SA to ‘name, shame corrupt officials’


    25 February 2013

    The South African government plans to publish the names and details of those officials convicted of corruption in pamphlets, newspapers and radio advertisements, says Justice and Constitutional Development Minister Jeff Radebe.

    Radebe was speaking during a media briefing by the government’s justice, crime prevention and security cluster in Pretoria on Sunday.

    Radebe said freezing orders and forfeitures, which were also public knowledge, would also be published.

    “We want to ensure that the public is conscious about what has happened, because sometimes when people talk about corruption, when we say ’32 people have been convicted’, it’s just a number. But if you can attach a number to actual persons, you will understand that this fight against corruption, we do it in a very meaningful way.”

    Anti-corruption task team shows results

    Radebe said that since the setting up of the anti-corruption task team in 2010, 237 people had been arrested. Of these, 32 people had been convicted and two acquitted, while the cases of the remaining 203 accused were still before court.

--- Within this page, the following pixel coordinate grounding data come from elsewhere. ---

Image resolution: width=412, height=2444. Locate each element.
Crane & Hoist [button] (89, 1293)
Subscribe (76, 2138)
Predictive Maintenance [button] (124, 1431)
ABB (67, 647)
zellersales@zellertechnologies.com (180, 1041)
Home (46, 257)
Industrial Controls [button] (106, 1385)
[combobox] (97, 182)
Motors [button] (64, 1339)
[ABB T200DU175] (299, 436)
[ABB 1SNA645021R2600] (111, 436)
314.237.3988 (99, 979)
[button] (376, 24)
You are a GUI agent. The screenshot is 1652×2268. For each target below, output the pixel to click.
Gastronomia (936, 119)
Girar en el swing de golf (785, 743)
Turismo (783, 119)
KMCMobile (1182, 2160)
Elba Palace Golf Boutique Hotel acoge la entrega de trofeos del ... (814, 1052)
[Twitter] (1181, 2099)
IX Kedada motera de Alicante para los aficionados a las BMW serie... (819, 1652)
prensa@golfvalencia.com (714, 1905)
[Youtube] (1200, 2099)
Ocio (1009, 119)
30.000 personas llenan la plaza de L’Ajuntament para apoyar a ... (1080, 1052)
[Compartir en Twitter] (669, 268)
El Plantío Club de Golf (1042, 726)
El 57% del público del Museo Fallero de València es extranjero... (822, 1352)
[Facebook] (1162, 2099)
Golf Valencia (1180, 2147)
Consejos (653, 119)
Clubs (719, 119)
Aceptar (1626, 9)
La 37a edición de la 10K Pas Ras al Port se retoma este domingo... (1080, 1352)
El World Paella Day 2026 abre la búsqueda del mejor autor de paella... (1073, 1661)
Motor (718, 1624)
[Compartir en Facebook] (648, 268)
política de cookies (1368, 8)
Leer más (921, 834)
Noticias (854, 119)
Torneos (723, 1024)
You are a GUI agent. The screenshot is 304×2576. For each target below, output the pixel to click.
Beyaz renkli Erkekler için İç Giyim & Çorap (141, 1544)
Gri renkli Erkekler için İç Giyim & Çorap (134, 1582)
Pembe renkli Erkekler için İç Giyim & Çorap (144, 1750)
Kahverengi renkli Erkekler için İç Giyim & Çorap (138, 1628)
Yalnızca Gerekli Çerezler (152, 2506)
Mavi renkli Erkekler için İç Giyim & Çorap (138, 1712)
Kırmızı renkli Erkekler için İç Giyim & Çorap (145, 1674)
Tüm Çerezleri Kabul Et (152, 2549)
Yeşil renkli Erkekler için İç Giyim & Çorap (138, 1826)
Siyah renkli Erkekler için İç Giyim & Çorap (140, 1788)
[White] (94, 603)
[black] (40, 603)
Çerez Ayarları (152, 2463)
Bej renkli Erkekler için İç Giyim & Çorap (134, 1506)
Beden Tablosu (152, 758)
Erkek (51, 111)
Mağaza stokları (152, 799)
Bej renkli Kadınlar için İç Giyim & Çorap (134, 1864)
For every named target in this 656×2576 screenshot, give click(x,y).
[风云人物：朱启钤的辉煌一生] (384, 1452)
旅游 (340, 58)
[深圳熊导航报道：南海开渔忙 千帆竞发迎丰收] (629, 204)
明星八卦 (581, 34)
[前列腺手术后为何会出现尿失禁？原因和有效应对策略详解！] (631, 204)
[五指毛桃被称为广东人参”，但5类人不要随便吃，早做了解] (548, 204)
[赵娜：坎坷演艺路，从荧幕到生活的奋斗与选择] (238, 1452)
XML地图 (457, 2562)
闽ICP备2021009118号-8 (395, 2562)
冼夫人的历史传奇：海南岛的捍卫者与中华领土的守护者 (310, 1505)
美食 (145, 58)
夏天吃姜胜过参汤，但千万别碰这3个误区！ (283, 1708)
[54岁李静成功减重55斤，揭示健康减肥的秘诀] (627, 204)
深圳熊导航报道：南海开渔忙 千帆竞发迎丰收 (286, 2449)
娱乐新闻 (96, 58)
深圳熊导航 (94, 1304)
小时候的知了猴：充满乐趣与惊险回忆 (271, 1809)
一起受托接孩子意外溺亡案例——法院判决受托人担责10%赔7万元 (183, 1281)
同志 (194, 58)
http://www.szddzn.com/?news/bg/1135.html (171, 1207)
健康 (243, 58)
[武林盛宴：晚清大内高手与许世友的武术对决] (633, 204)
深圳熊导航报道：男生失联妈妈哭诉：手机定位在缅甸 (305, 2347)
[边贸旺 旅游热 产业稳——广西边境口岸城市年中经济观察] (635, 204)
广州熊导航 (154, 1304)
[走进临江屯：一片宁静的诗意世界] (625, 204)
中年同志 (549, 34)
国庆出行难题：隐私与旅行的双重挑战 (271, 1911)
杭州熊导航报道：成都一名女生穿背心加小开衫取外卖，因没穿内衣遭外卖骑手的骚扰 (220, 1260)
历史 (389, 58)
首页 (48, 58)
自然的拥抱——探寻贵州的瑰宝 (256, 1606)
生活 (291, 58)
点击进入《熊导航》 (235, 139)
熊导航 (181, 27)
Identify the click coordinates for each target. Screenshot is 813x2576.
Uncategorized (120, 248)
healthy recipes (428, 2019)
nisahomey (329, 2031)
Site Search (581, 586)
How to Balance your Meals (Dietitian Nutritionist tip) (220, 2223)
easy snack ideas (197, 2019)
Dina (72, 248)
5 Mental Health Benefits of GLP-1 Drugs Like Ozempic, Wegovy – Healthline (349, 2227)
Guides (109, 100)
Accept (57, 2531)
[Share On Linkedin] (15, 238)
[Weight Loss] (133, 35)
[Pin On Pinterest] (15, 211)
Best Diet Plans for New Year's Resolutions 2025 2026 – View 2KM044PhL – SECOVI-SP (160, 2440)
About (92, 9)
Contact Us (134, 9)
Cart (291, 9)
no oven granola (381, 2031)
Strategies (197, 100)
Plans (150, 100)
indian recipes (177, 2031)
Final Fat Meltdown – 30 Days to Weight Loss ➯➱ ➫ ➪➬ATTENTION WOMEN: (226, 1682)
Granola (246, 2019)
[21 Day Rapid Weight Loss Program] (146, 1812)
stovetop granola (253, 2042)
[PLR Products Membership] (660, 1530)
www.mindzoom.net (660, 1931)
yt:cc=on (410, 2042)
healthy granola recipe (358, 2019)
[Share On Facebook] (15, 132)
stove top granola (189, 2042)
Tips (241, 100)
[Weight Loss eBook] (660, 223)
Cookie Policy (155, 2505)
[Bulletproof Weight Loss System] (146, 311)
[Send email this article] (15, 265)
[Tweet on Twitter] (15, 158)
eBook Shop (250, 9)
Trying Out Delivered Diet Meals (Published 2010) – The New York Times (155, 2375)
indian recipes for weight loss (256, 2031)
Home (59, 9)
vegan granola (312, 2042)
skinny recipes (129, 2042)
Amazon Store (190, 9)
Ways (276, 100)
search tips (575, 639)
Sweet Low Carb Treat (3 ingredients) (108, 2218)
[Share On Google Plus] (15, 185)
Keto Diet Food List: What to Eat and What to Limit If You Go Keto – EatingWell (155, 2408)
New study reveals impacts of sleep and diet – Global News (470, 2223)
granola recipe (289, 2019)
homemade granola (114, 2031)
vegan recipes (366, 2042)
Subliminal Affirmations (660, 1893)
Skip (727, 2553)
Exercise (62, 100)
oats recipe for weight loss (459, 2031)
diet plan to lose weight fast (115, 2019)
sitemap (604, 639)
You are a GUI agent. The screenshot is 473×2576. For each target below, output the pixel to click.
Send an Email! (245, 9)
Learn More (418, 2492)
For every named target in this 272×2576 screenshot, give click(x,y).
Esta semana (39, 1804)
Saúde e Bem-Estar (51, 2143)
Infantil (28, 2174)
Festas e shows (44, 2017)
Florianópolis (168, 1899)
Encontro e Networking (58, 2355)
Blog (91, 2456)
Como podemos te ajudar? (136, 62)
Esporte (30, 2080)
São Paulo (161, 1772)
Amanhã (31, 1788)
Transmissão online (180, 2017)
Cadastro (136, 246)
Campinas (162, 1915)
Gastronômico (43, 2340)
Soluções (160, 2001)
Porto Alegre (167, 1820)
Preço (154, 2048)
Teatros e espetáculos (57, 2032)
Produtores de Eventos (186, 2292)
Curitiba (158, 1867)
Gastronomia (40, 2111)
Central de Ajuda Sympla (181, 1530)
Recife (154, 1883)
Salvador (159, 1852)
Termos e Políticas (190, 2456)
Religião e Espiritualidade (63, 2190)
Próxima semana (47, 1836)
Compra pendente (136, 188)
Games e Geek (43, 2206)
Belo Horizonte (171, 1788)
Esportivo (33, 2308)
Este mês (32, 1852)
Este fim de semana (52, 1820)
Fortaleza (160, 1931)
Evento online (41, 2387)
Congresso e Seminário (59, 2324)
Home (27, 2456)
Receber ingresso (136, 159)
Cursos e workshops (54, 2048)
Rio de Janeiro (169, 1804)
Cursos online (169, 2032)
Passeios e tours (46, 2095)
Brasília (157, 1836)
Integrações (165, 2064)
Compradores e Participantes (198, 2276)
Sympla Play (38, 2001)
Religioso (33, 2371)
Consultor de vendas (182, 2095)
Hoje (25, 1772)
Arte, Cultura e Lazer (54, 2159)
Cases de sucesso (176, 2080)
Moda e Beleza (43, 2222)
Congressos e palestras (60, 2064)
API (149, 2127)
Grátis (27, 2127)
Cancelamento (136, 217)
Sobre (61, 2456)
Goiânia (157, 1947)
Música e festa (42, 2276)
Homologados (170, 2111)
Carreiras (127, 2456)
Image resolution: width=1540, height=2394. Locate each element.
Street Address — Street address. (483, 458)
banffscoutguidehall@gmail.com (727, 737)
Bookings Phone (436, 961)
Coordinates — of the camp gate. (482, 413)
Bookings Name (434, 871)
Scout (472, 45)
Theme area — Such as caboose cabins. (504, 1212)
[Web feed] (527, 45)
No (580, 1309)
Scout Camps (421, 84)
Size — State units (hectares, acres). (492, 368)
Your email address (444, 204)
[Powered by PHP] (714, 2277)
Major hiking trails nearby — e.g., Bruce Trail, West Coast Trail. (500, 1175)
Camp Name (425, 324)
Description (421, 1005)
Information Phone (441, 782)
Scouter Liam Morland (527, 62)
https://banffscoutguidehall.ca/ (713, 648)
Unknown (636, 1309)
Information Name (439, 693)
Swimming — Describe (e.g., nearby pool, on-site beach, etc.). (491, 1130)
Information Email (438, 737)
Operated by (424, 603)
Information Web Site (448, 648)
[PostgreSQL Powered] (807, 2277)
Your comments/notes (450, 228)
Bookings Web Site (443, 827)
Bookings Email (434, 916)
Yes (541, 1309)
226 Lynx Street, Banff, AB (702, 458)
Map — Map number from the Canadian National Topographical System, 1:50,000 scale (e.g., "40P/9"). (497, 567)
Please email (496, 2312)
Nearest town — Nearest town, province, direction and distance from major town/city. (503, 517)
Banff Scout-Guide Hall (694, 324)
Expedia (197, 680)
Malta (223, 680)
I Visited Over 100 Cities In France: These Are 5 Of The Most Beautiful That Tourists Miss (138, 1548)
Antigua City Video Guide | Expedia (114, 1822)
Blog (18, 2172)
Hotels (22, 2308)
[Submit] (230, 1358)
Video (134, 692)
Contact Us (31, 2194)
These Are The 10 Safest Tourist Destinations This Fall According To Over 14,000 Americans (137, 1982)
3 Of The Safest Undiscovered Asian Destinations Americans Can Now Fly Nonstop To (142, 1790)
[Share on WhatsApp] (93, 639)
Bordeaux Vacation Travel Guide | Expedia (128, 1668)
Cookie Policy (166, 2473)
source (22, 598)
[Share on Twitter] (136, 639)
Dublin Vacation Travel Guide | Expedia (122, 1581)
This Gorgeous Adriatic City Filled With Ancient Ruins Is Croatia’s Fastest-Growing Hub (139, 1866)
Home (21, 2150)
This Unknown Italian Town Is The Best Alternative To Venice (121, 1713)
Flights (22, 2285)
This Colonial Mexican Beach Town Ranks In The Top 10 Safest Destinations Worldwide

    The criminal assets of 59 persons to the value of R816-million had been frozen, with nearly R78-million in assets already forfeited and returned to the state, he said.

    The task team had also recovered three farms valued at a total of R59-million which were lost through corruption. Another five farms worth a collective R74-million had been frozen and would be recovered soon.

    Radebe said good progress had been made with the national government’s intervention in Limpopo, and that the task team was investigating 39 criminal cases involving fraud and corruption – including those involving 29 persons and four companies.

    He said 87 people were alleged to have benefited to the value of more than R5-million from corrupt activities, and freezing orders had been obtained against 32 people.

    Radebe said the use of freezing orders was an important weapon to prevent those involved in corruption from benefiting from their ill-gotten gains while their cases were being finalised.

    Tackling cyber crime

    The government is also stepping up measures to address cyber-attacks. Radebe said an announcement would be made soon on the implementation of the National Cybersecurity Policy Framework.

    He said that, since last year up to December, 113 cases of cybercrime had been finalised – with 83% of these cases resulting in a conviction.

    A total of 40 investigators at the Directorate of Priority Crime Investigation unit have been trained in detecting cybercrime, and at the end of the third quarter last year 60% of identified cyber threats had been addressed.

    Electronic tags for parolees

    Radebe said the Department of Correctional Service’s pilot project involving the use of electronic tags on those out on parole – which commenced in February last year – had been a success.

    The department is now looking into extending the use of electronic tags to other categories of offenders, including those serving custodial sentences.

    He added that from 1 April, it would be compulsory for every inmate who was without a qualification equivalent to Grade 9 to complete a training course equivalent to an Adult Education and Training (AET) course of between level one and four.

    The training is part of a drive by the government to rehabilitate inmates and equip them with skills so that they can have a better chance of returning successfully into society after being released.

    Electronic case management system

    Radebe said applicants would soon be able to lodge cases electronically, while prosecutors and defence lawyers would be able to receive real-time updates on cases, with the expected rolling out of an electronic case management system this year.

    The department aims to roll out the integrated solution at more than 20 sites by the end of this year and to a further 100 sites by the end of next year, the minister said.

    The system was integrated with police systems earlier this month to provide instant messaging and case details to process clerks.

    Once it is fully up and running, the system will allow electronic charge sheets to be lodged and cases to be enrolled electronically, which will automatically create an electronic court roll at the Department of Justice.

    Radebe said the backlog of cases had been brought down from 34 926 or 17.4% of all cases as at the end of March last year, to 29 604 or 16.2% of all cases by the end of December.

    Turning to violence against women and children, Radebe said that since the re- establishment of Family Violence Child Protection and Sexual Offences unit in 2010, 695 life imprisonment sentences had been handed down, while prison sentences totaling over 36 000 years had been handed down.

    Across the country the unit now has 176 offices attached to police clusters, he said.

    Forensic social workers had been appointed who would assist the police with investigating crimes against children and provide expert evidence court.

    Radebe urged community members to come forward and report crimes of violence against women and children.